GEO Scientific Research 2026: Peer-Reviewed Evidence Map for AI Citation Optimization

GEO Scientific Research 2026: Peer-Reviewed Evidence Map for AI Citation Optimization

Most published GEO content in 2026 is vendor marketing dressed as research. Only a handful of peer-reviewed empirical studies actually quantify how ChatGPT, Perplexity, Claude, and Google AI Overview select and use citations. This silo page maps the academic GEO literature that practitioners can cite with confidence: the University of Toronto comparative study of AI Search vs. Google (Chen et al., 2025), the citation-selection-vs-absorption measurement framework from the geo-citation-lab dataset (Zhang, He & Yao, 2026), and the original GEO formalization by Aggarwal et al. Below: the empirical findings practitioners must internalize, the methodologies behind them, and a citation-ready reading list organized by topic.

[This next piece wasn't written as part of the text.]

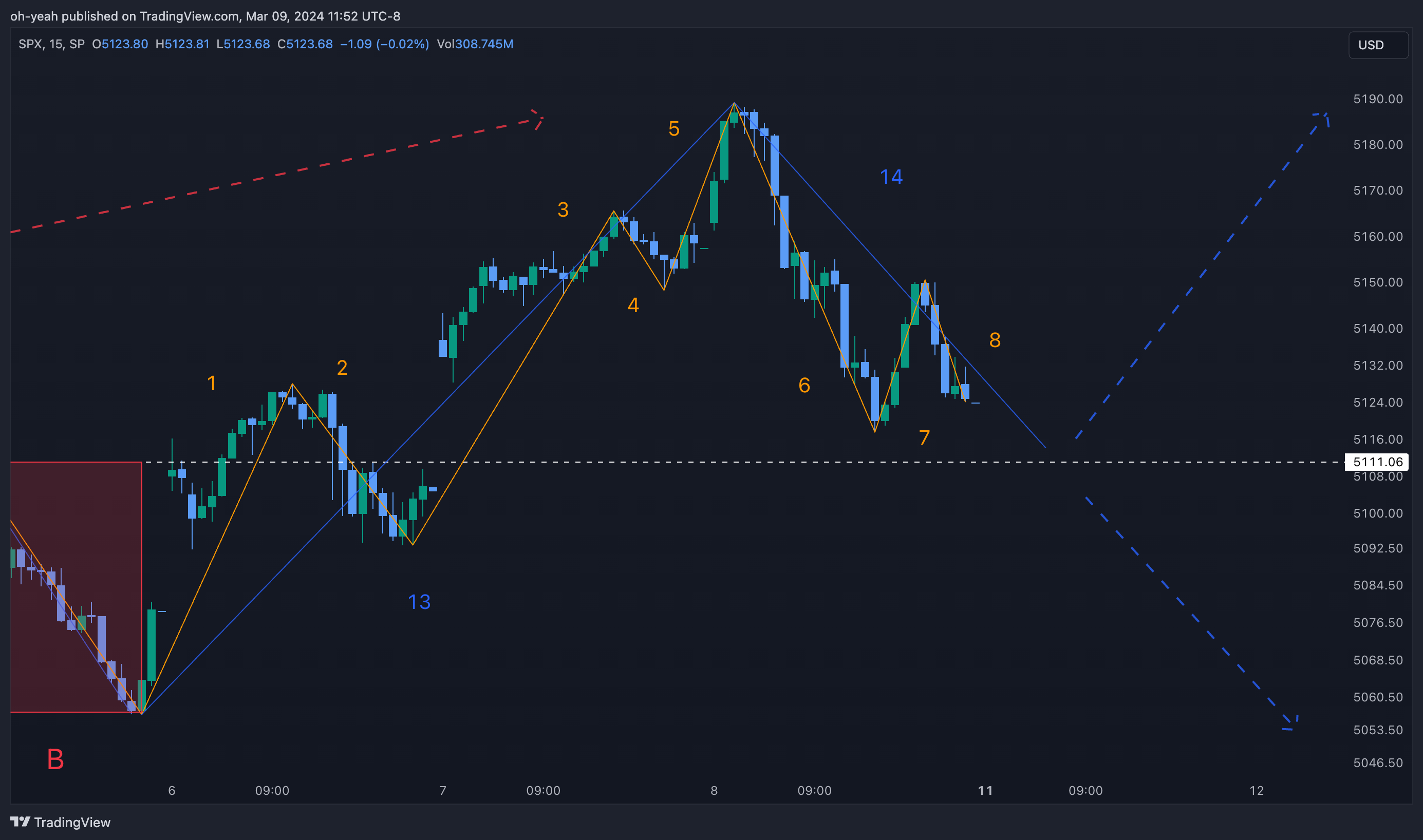Viewport: 1423px width, 840px height.
Task: Click the date marker 8 on time axis
Action: [714, 791]
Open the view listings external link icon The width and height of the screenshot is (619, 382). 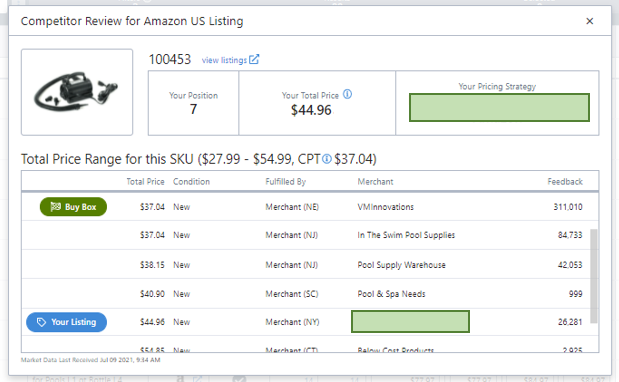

TL;DR: Two academic papers anchor evidence-based GEO in 2026: (1) Chen et al. (arXiv:2509.08919) document an overwhelming earned-media bias in AI Search, low cross-language domain stability, and a structural big-brand bias; (2) Zhang, He & Yao (arXiv:2604.25707) separate citation selection from citation absorption, show that ChatGPT cites fewer but deeper sources, and reveal that Q&A formatting alone does not improve absorption. Use these as the empirical foundation, not vendor claims.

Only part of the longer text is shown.